Understanding the meaning of some world-famous paintings, such as Malevich’s Black Square, comes only with the study of the context of historical reality. For more than a century there have been debates about the artistic value of the painting. But the more the skeptics try to belittle the significance of the “black square” for art, the greater interest in this controversial masterpiece of the early twentieth century.
History of Creation
Distant from the art of people Malevich’s painting “Black Square” causes bewilderment. They scoff at what they don’t understand, concluding by stating something like “I could do that too!”
No one today would think of dropping everything, picking up paints and a canvas to start painting a black rectangle or a “Red Quadrangle.” Yes, yes, a painting with that name also exists. And it’s definitely not a square, because all corners have a slight deviation from 90°.
That would end interest in the Soviet artist’s work, and his paintings wouldn’t pay millions of dollars at auctions. If there was only “Black Square” and there was no “Red cavalry”, “Suprematic composition” and his other creations. But then the “great self-taught artist”, a Polish Jew from Kiev who moved to Moscow, would not have been included in the list of “Soviet geniuses”, who were ahead of their time and gave a new philosophy in understanding visual art.
Art historians assign a special role to this artist, comparing him with the brilliant architects of the Renaissance and the founders of fashion trends of the early twentieth century. A man with a peculiar sense of humor will remain incomprehensible to dilettantes.
For connoisseurs he will always be the founder of a new direction in art – Suprematism, where he mixed features of different currents, such as cubism, surrealism, expressionism and futurism. And he was preparing his famous painting for the Futurist exhibition “Zero, Ten” on the Field of Mars.
“Black square” was hung instead of the icon in the red corner. Malevich said at the time: “If mankind has drawn the image of the Godhead in his own image, then perhaps the Black Square is the image of God as a being of his perfection.” There is nothing to add to this.
Black squares in the history of painting
Modular paintings
There is also a trivial version – the artist hastily hid under the “black veil” of brush strokes his best masterpiece during an attempted robbery, having closed himself in the storeroom. That may have been the case. And then he was already experimenting with different directions in art.
However, Kazimir Malevich was not the inventor of the “Black squares”. In 1617, in England, Robert Fludd left “The Great Darkness” in his vaults. The canvas resembles an outline of horizontal and vertical lines.

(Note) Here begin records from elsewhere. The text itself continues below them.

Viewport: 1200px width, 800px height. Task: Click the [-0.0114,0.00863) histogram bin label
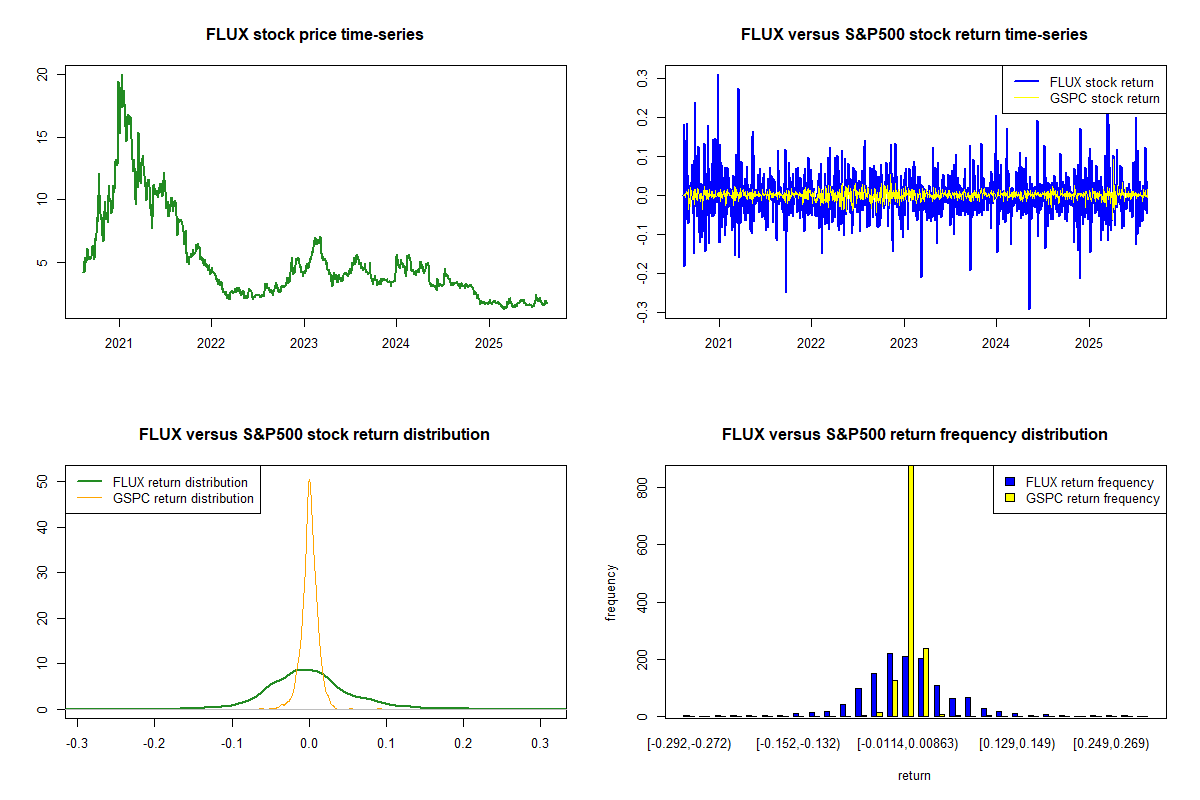[910, 744]
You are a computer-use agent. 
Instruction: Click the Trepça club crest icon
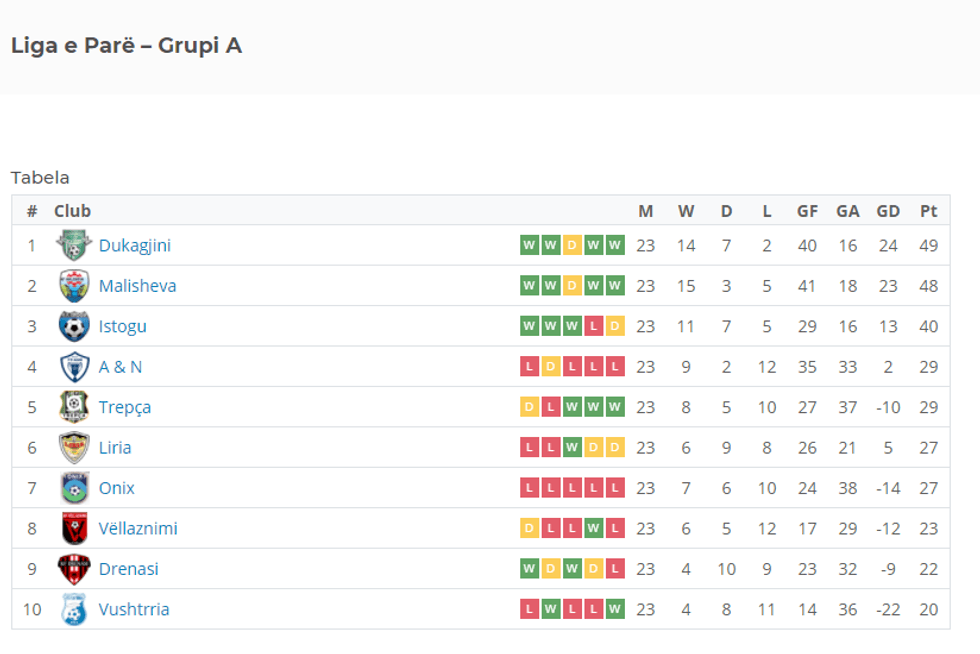(x=74, y=407)
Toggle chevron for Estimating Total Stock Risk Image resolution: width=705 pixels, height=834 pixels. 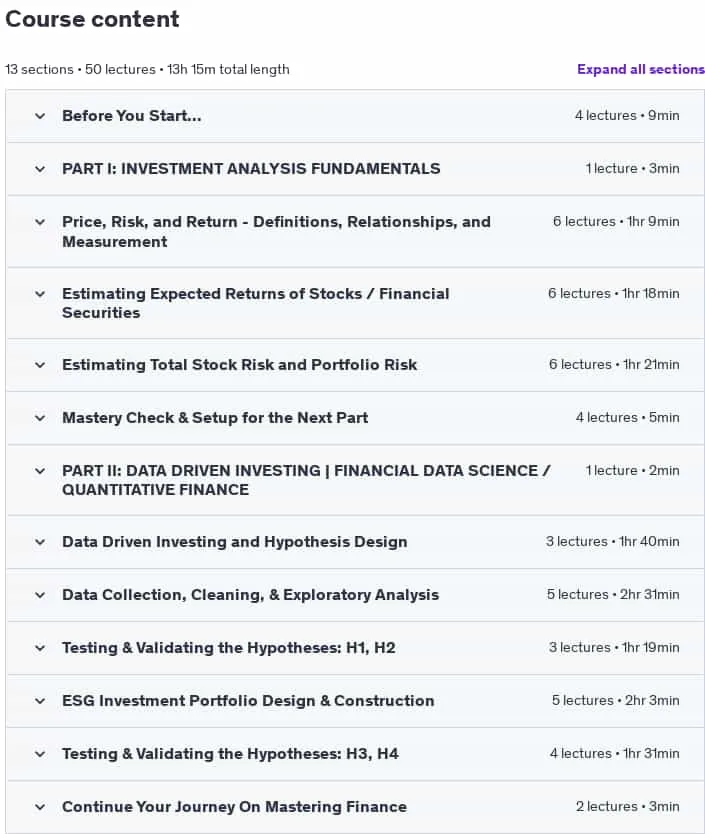(40, 365)
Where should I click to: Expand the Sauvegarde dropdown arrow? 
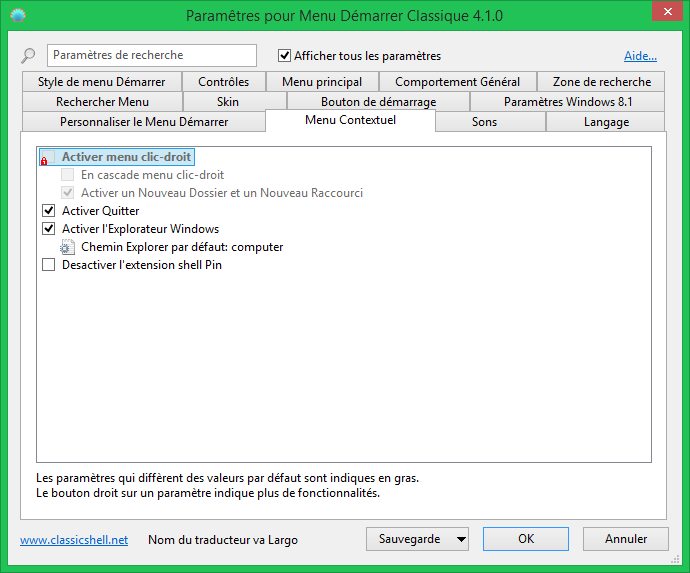460,539
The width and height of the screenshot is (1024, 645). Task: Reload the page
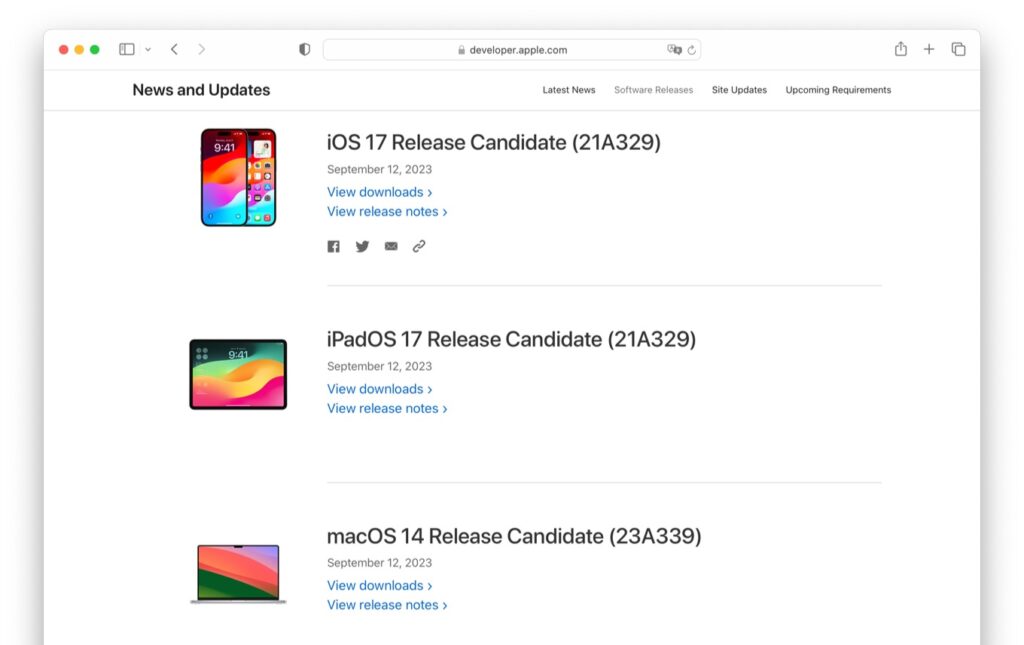pos(691,49)
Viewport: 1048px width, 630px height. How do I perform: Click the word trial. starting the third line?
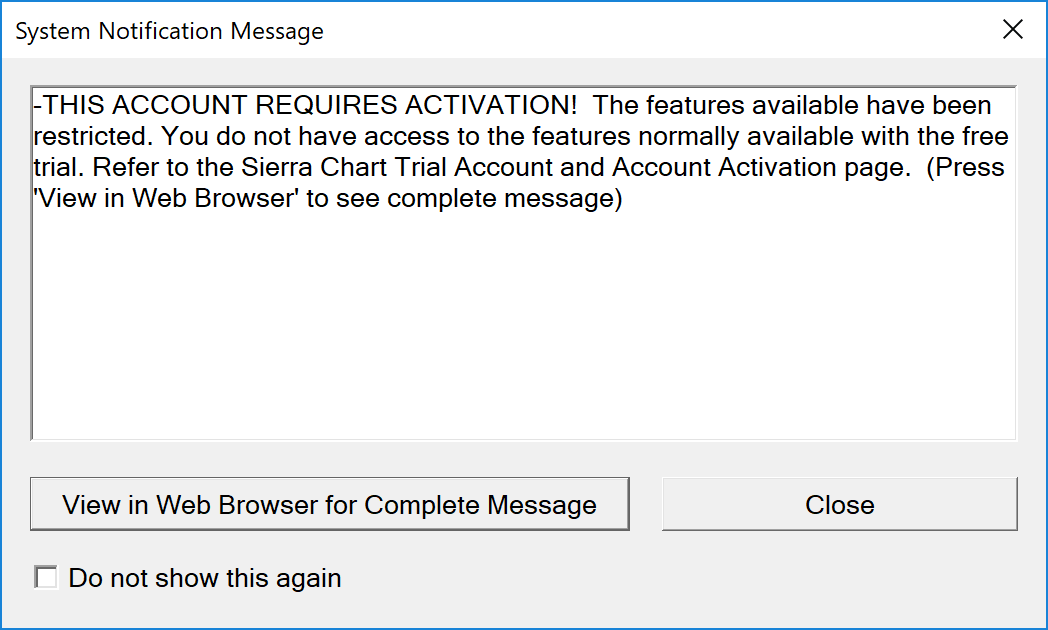point(58,168)
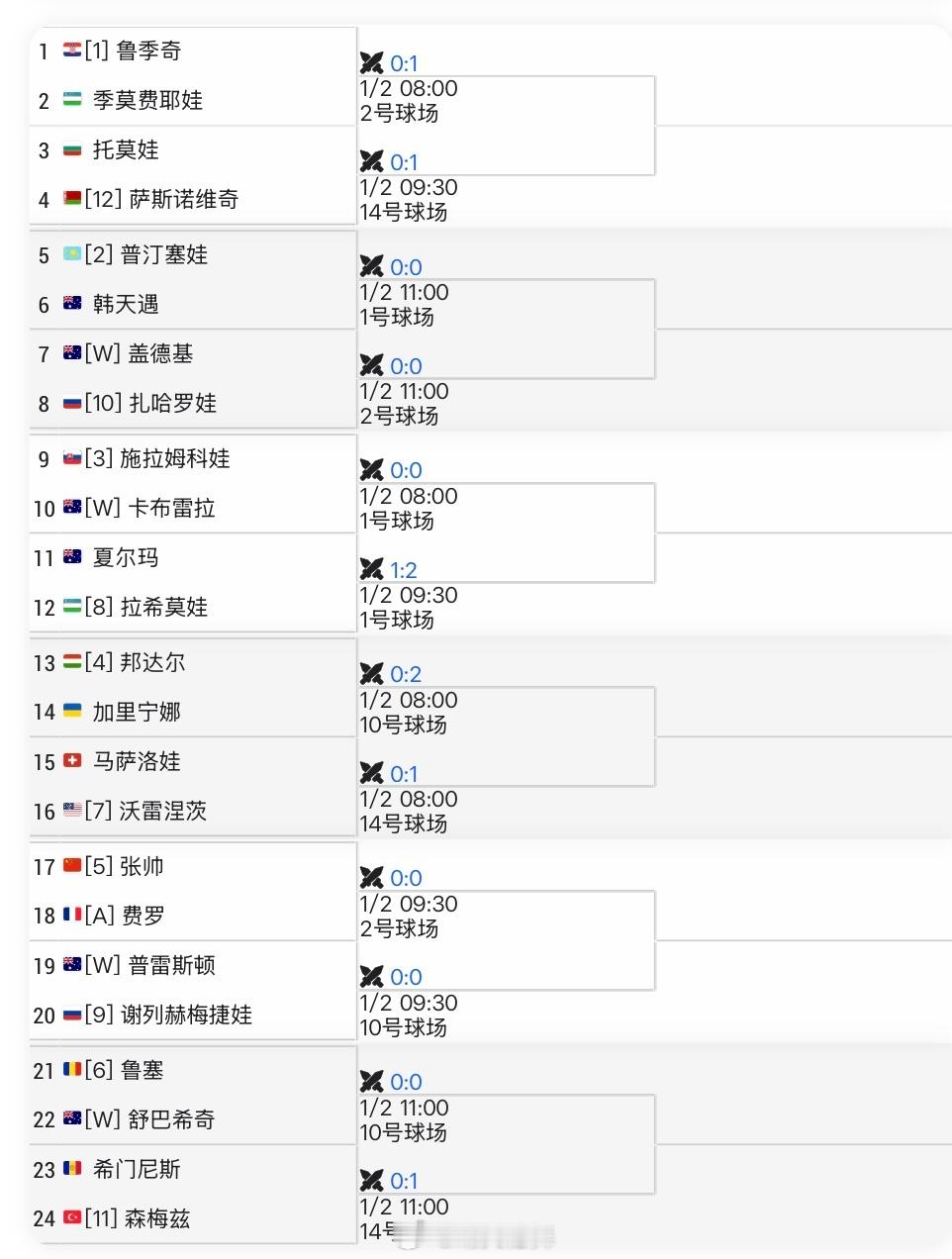Click the France flag beside 费罗

click(x=71, y=916)
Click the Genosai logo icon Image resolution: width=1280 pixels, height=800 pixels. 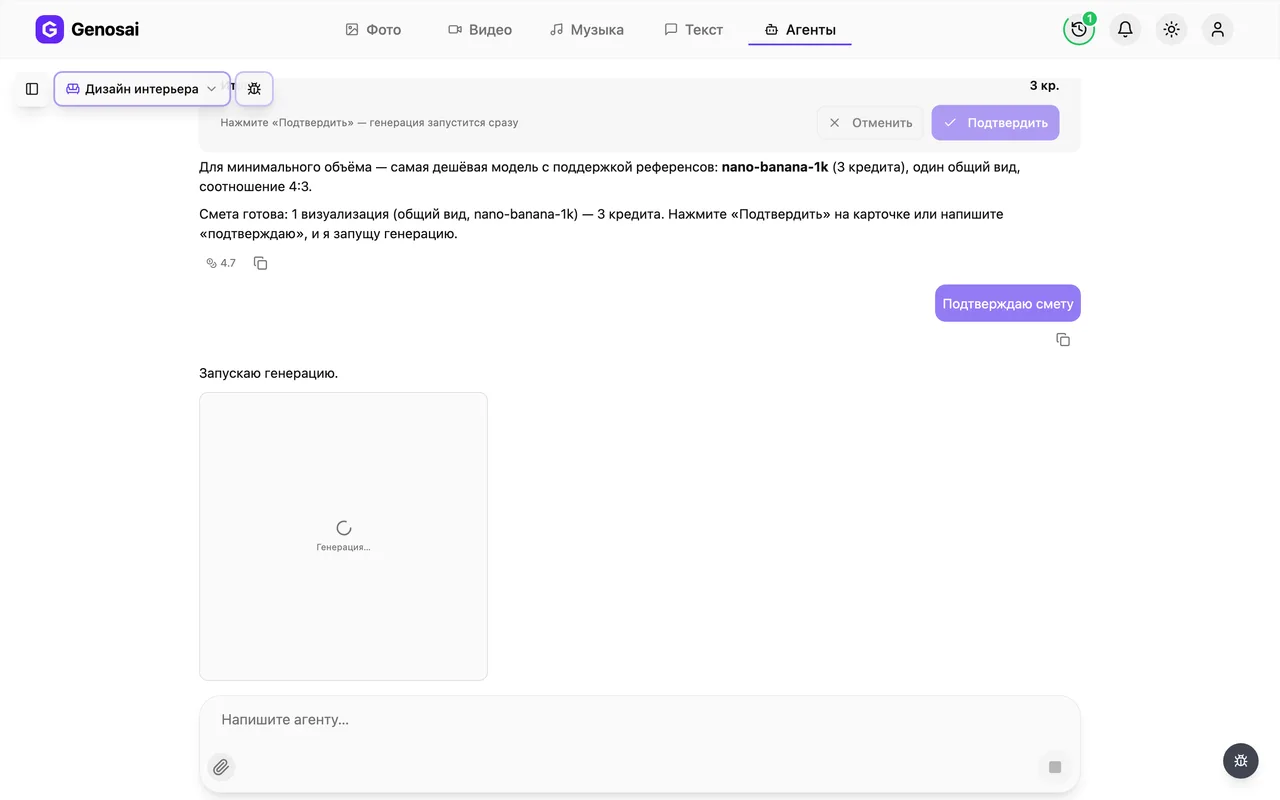click(x=49, y=30)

Later, other authors, famous and not left their names to history, offered their versions:
“View of La Hoge (night effect)” (1843);
“A Twilight History of Russia” (1854).
Descendants continued the endeavor with humor:
“The Night Fight of the Negroes in the Basement” (1882);
“The Fight of the Negroes in the Cave in the Deep Night” (1893).
Today, anyone can leave a modern version of Malevich’s Square. For example, “A Black Cat in a Dark Room on the Night of the Eclipse of the Moon” or “Sleeping Dracula in a Coffin during a Fanning Blackout.”
It would be fun to give such a piece to an auction or exhibit at a metropolitan exhibition, watching the reaction of visitors. For this would not have given and one ruble without the “promoted” name of the author. But the historical masterpieces by famous artists are worth millions.
Kazimir Severinovich Malevich patiently explained to his students (and simply to those who were curious) that Suprematism was a special philosophy in art and that it created, not repeated. Indeed, when you look at the works of Dali, Malevich or Picasso, you realize that it’s hard to come up with such things or even find something similar to copy.
That’s the value of such paintings. They are unimaginable masterpieces, inaccessible to the average person. They can be considered, to study the background of the emergence of such trends in art, but understanding the essence – somewhere beyond the commonplace. You can take a canvas and oil paints and depict something similar, but that will be the end of it. Any masterpiece is a sublimation of some philosophy and aesthetics, a special view of the surrounding reality within a narrow historical framework.
Perhaps these artists represented to the adherents of mass culture a kind of “banter,” a parody of the reality of what is happening in an age of all general decadence or decadence. Kazimir Malevich, with his Black Square, expressed a mute protest, not accepting reality. He dated his “squares” 1913-1915, on the eve of the revolution and on the eve of the First World War. He himself said that these works were a “peculiar alphabet,” “zero forms,” and “a complete absence of emotion.”
Black, in his understanding, is all colors at once. So it is from the point of view of the laws of physics. Black absorbs all colors born of a beam of light. It is the total absence of light, or “total darkness. For Malevich, the square is the “first form”. Everything begins with the rectangle and closes on it, “the germ of all possibilities”. It is said that all his geometric shapes were made by hand.